JOEL R.: I'm Joel R., and I'm a deeply disturbed, compulsive gambler.

I walked into a racetrack first about 40 years ago, and from the moment I walked in, I knew I was home. I remember what it sounded like, what it looked like, what it smelled like, and I don't know why. I knew I was home though.

And I spent well over the next 30 years destroying that home and all the real homes that I should have had.

I really was a pretty lucky guy. You know, I had a decent education. I had a good family. I did all those things that seem normal. You know, I graduated college. I got married. I had a good job. At one point in my life, I was on the board of directors of a publicly held company, but none of those things meant anything to me. The only thing that meant anything to me was gambling.

I was in action identifiably every single day for 30 years of my life. That's without exception. People died; I was in action. People got married; I was in action. Children were born; I was in action.

I was once wheeled into an operating room on an emergency basis, and I didn't have any action in, and I waved at a guy who I saw standing there in a uniform, and I asked him if he could get a number in for me, and he said, "Yeah."

And I came out of the operation, and I still had the anesthesia. So I couldn't talk, and I saw him, and I went -- I put my thumb up, and he put his thumb up, and I was fine. I had something to look at the next morning in the paper.

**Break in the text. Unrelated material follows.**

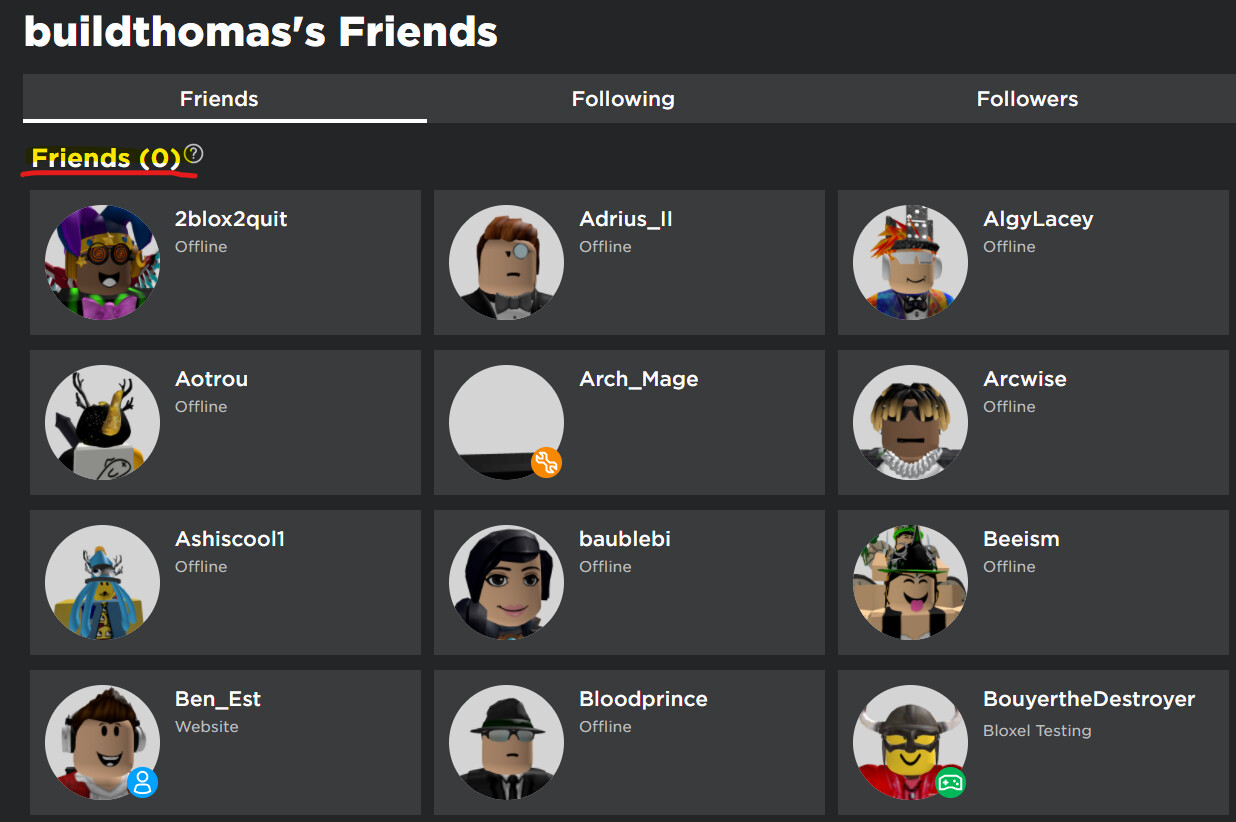Click Bloodprince's avatar picture
Screen dimensions: 1236x822
click(506, 742)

I did that for, as I said, over 30 years. My gambling escalated. The numbers got bigger. The lying got more constant. I completely lost the ability to tell the truth. I stole from my family and justified it, by the way, by saying that they're the ones who are going to benefit when I make this big score, you know.

I once bought four weeks with my children. I promised them something I couldn't deliver on. I bought time by telling them that I'd won the lottery, but they knew that I owed a lot of people money. So I couldn't cash it. So you had to give me a little time to sell the ticket privately, and we'll be cool.

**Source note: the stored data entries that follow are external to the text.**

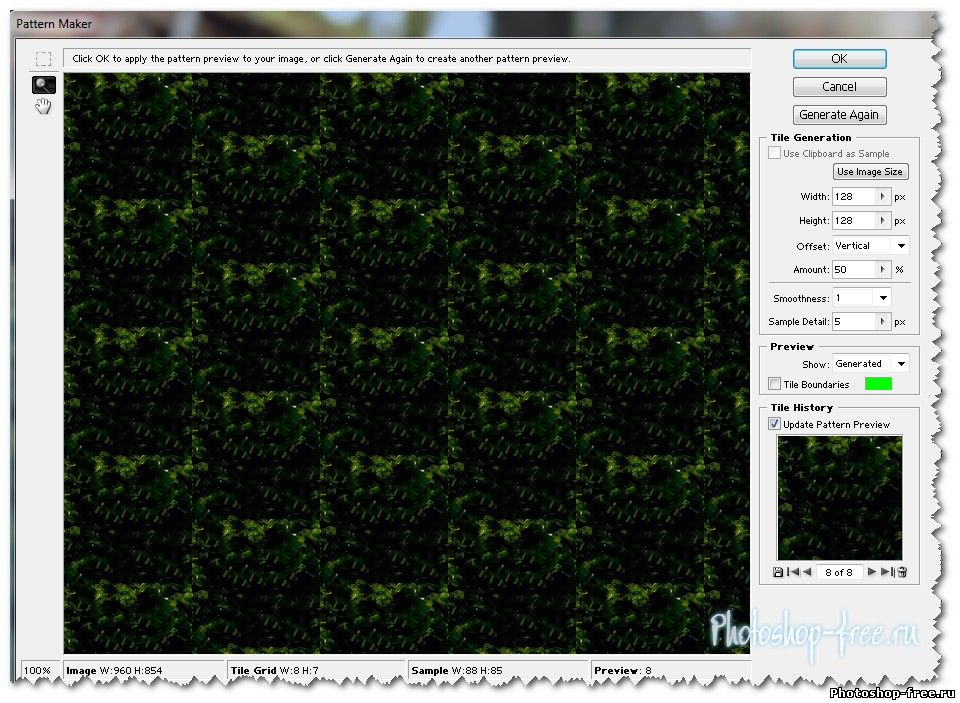Open the Smoothness dropdown
This screenshot has width=960, height=703.
point(882,298)
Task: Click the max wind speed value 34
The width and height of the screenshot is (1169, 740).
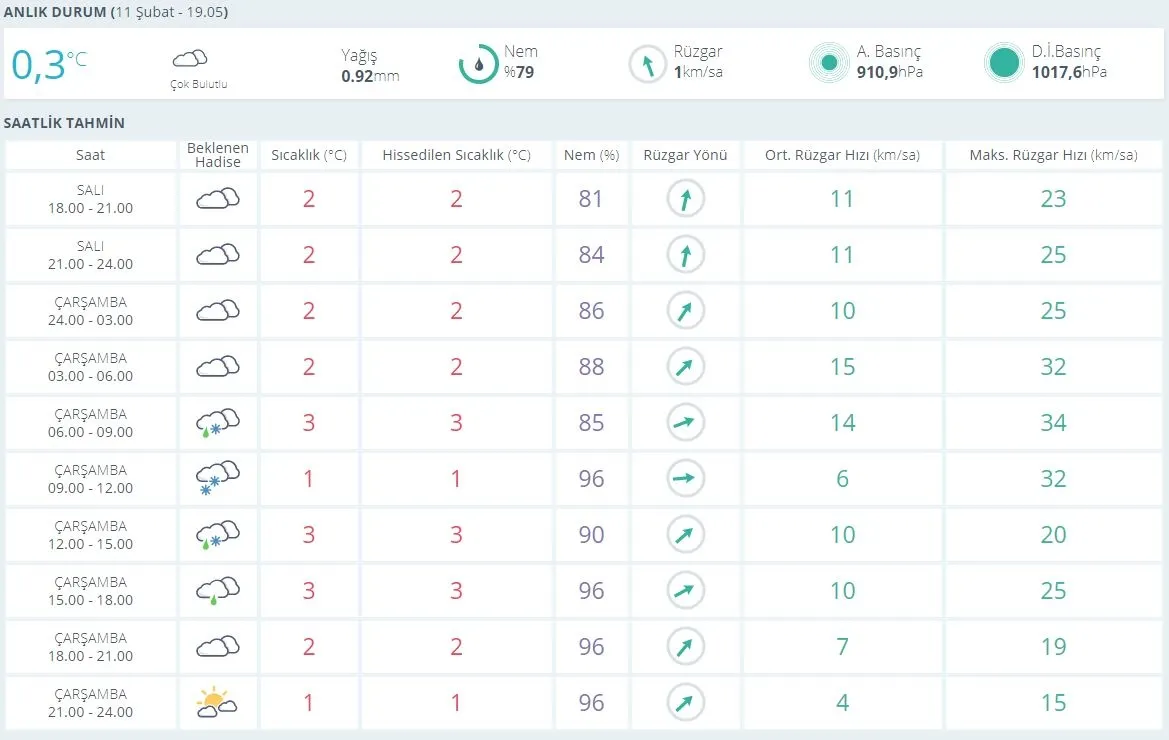Action: pyautogui.click(x=1053, y=423)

And my poor son, who was an honest child, wrote it in his diary in school because they were keeping a diary in school.

Of course, I didn't win the lottery, and my son got congratulated by his teacher in school, and when I disappeared after I couldn't hide any longer, you know, my son didn't talk to me for months.

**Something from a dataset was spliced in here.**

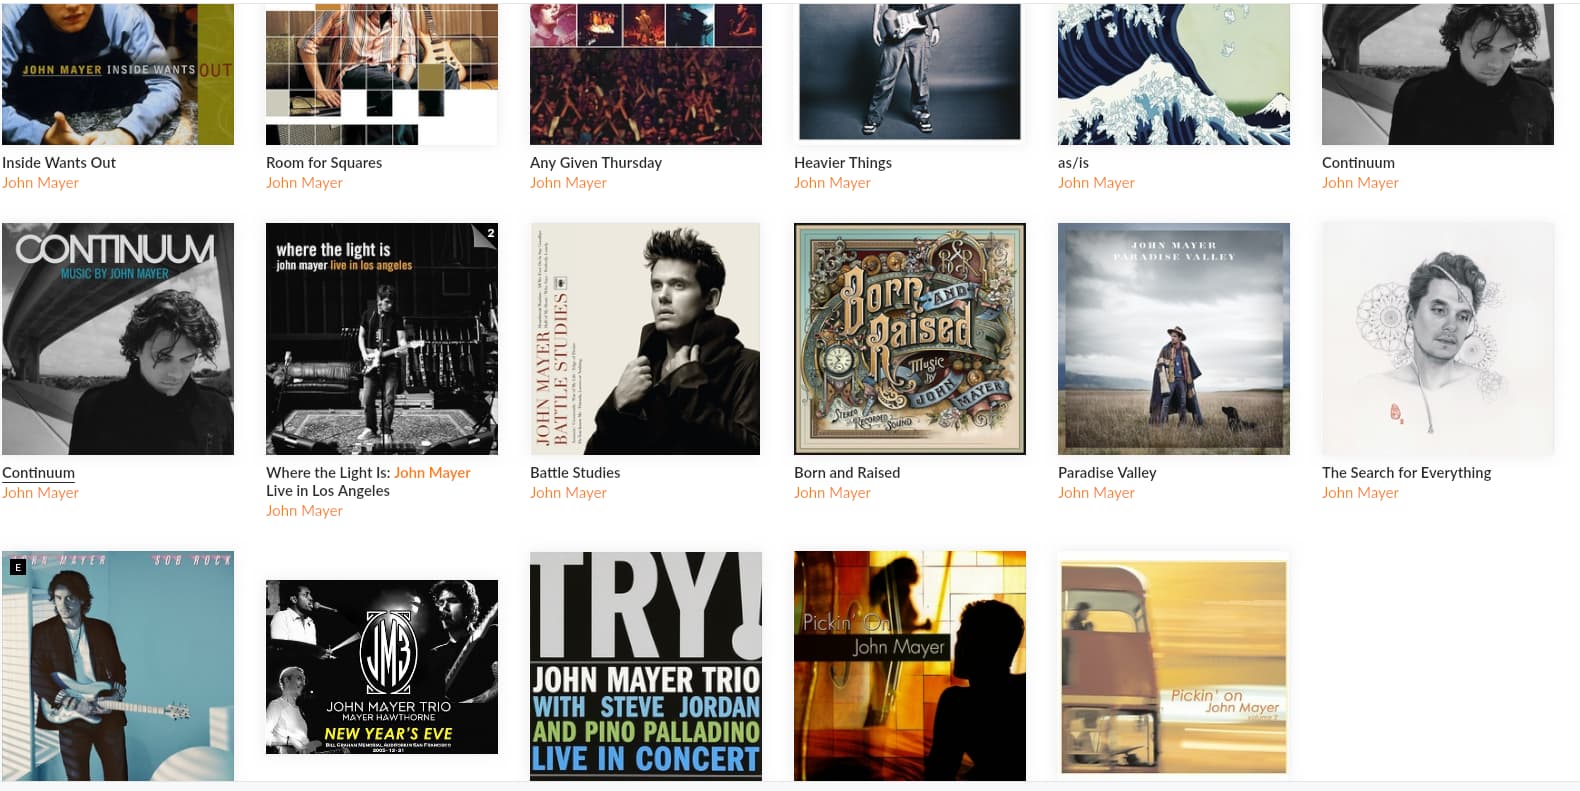Click the as/is album title

click(1074, 163)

Anyway, I did that, as I said, for 30 years. On July 31st, 1990, I had no place left to hide. So I went into the men's room of the New York public library, and I slashed my wrists because I didn't think there was anything else I could do, and they put me in a mental institution, obviously where I belonged, and they didn't know very much about gambling there, but they suggested I go to Gamblers Anonymous.

And I got lucky. It stuck with me, you know. I'm over seven and a half years now without a bet.

I was asked last week by someone, "Weren't there any warning signs? I mean, could you tell?" And obviously the thought was -- somebody said it to me and my family once. "You don't want to gamble? Don't gamble, you know. Can't you see what's going on?"

I couldn't. The signs were all around me. They were invisible to me. Everything I wanted from gambling though I have now from not gambling.

Thanks.

CHAIRMAN JAMES: Joel, thank you very much.